Benning forced to settle as Canucks bolster young forward pool

Vancouver Canucks GM Jim Benning discusses why it was so hard to get any picks in return for his assets, like Thomas Vanek, but said they settled for a good young player that the scouts liked.

DENVER – While teams swung for the fences on Monday, the Vancouver Canucks worked some tedious long counts before managing what amounted to a two-out, bunt single. It was something rather than nothing, but the Canucks are still a long way from scoring.

With Thomas Vanek as their best trade chip that nobody else really wanted, the Canucks rented their 34-year-old impending free agent to the Columbus Blue Jackets for B-level prospect Tyler Motte, 22, and journeyman Jussi Jokinen, who was a contract dump.

That desperation deal shortly before the National Hockey League’s 3:00 p.m. trade deadline followed a slightly more encouraging one, as Vancouver general manager Jim Benning sent minor-league defenceman Philip Holm to the Vegas Golden Knights for 23-year-old depth forward Brandon Leipsic, who will get the chance from the Canucks to prove he should play higher than the fourth line.

Leipsic was a scoring star in the minors and junior, where he played in Portland for Canucks head coach Travis Green.

Essentially, Benning added two more bodies to go into the Canucks’ pool of young, skilled forwards whom they hope will produce the core of the next good Vancouver team.

But what Benning and president of hockey operations Trevor Linden failed to do, as you could hear from the exasperated cries on social media, was add any draft picks.

“We would have preferred getting picks back,” Benning told reporters in Vancouver. “That wasn’t available to us. We tried hard here. I had conversations with every team in the league. We would have liked to add more picks. That didn’t happen, but that could still happen before the draft this year.”

But why, Jim? Why couldn’t you get draft picks when other teams did?

“We asked for picks,” Benning explained again. “We wanted picks back. It wasn’t available to us and we had to do the next best thing.”
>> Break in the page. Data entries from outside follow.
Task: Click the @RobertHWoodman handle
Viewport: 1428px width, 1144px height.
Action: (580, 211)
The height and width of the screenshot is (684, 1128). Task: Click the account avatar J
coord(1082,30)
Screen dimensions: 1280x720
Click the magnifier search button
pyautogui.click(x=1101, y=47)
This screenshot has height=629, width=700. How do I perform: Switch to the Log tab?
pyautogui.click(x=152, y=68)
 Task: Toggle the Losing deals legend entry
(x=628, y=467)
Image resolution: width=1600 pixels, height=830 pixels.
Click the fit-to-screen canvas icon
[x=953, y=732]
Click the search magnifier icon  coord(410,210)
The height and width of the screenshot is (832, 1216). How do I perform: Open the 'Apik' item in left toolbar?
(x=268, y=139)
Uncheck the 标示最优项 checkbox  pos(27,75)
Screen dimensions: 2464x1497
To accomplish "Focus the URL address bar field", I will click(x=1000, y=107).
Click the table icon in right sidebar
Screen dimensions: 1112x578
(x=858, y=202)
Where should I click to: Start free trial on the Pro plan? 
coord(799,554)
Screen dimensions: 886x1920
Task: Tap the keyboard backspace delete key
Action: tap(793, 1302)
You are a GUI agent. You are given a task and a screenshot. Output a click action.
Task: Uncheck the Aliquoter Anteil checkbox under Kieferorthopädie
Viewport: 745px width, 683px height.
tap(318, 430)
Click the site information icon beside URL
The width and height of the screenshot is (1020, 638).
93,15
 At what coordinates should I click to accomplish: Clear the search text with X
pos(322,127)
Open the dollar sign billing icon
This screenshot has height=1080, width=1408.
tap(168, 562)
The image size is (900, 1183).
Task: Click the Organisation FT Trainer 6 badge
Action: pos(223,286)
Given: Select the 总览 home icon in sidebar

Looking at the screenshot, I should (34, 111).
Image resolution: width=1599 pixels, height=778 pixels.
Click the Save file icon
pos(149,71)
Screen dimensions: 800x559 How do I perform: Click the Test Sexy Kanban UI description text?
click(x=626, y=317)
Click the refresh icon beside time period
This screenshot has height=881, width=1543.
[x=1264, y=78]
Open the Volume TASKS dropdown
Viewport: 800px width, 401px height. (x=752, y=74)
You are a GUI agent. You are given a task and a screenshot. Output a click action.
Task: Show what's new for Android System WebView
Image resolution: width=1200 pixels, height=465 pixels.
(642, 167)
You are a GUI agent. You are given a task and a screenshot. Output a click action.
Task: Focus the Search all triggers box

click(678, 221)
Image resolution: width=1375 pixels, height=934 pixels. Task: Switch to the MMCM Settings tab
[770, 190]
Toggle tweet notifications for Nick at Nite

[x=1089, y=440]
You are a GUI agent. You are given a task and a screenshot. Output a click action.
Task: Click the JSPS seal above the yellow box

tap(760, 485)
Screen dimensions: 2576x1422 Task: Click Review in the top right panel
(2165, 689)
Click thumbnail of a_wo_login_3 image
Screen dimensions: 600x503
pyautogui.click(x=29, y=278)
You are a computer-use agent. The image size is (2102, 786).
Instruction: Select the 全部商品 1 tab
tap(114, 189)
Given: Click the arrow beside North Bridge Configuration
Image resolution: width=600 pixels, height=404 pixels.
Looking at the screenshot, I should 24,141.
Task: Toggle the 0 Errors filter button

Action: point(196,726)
When it became fairly obvious as the deadline approached that Vanek, who has 17 goals and 41 points in 61 games this season but a dismal playoff record, wasn’t at the top of anyone’s wish list, the mantra in Vancouver seemed to be: “Just get something – anything.”

When Benning got something, the default reaction was: “Well, not that. We wanted draft picks.”

There are no forced marriages in the NHL. Nobody is forced to give up an asset another team demands. Every GM gets to choose whom he gives up for whom.

It shouldn’t really surprise people that a 34-year-old, bought out by a previous GM and on his seventh team in four seasons, and deemed expendable by one of the worst teams in the league, doesn’t cause other GMs to fight each other for a place in the trade lineup.

Benning said at no point did anyone offer him a draft pick for Vanek. The Canucks would have accepted a sixth-round pick, a seventh, anything.

But there were just three teams actually interested in Vanek, and only one of those actually made a concete offer. Maybe he’ll help the Blue Jackets’ power play, maybe not. So the Canucks said yes to Motte rather than get nothing. And they accepted Jokinen, another 34-year-old who is now on his fourth team this season, because Columbus was getting close to its 50-contract limit.

The NHL is a bastion of capitalism. Just as your player is worth whatever you are willing to pay him, his trade value is whatever other GMs say it is. Clearly, Vanek had almost no trade value. The Austrian is a good guy who helped mentor rookie Brock Boeser and surpassed expectations as an end-of-summer pickup. Those are nice things but carried no currency around the NHL. That part is not complicated.

There are, of course, ideological arguments about how the Canucks are rebuilding and whether they should completely sacrifice the few tradeable NHL assets they have accumulated, and support the talented group of prospects they have in the pipeline with an even younger group of prospects behind them.

But then, instead of three dismal seasons and we’ll see about next year, the Canucks will be bad for five, six or seven straight years. And no matter what West Coast hockey fans think of themselves, there are already thousands more unsold seats at Rogers Arena than there ever were in Edmonton or Calgary when those teams were lousy for considerably longer.

The Canucks have only six picks for the seven-round entry draft in June. Benning is missing a fourth-rounder, surrendered to the Pittsburgh Penguins in October to acquire defenceman Derrick Pouliot, the 24-year-old who has logged 51 NHL games this season.

Had Benning acquired a fourth for Vanek, Vancouver might have declared Tuesday a civic holiday. Which is strange because, statistically, only one-in-five players drafted in the fourth round will ever play 100 NHL games. And far fewer than that will make a difference.